> _Task to carry out_
Using the records below, write out again exactly the lines that begin at the line containing "Given: Click 中文(中国) in the status bar" and end at the line containing "Click the 已获得奖励", and no other lines.

##### Records provided

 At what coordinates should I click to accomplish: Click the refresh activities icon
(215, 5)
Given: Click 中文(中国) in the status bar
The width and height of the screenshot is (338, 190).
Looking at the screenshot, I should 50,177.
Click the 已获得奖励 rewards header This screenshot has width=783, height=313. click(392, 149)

##########
##### Records provided

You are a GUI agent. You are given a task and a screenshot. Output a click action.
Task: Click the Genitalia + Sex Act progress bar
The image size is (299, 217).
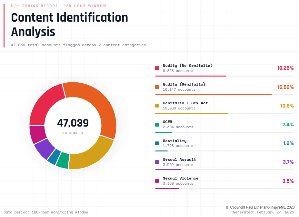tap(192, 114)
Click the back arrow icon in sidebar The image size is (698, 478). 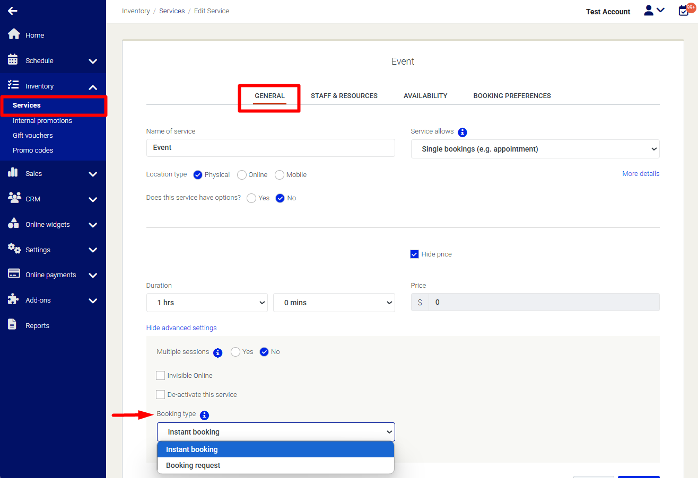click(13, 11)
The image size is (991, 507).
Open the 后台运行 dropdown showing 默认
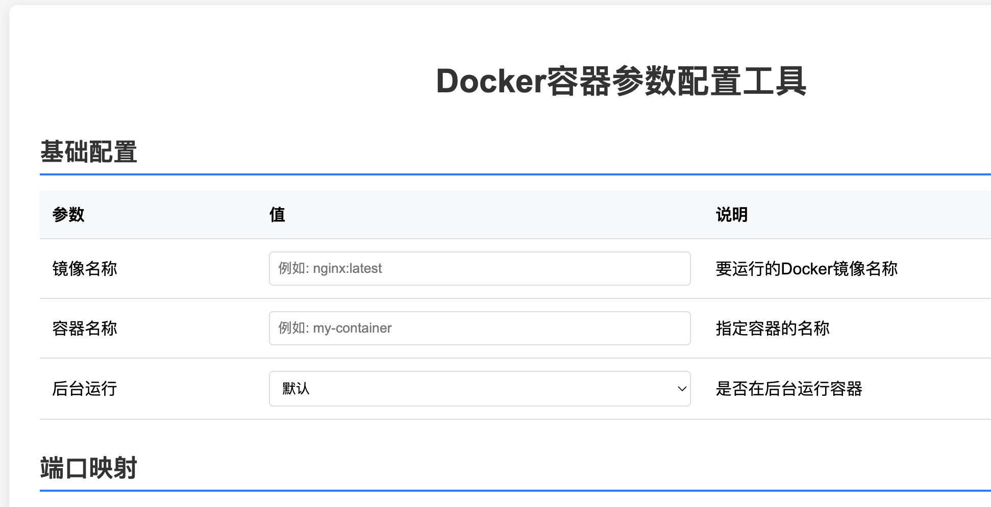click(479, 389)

##########

> _Finished task_
Given: Click 中文(中国) in the status bar
The width and height of the screenshot is (338, 190).
Looking at the screenshot, I should 50,177.
Click the 已获得奖励 rewards header This screenshot has width=783, height=313. click(392, 149)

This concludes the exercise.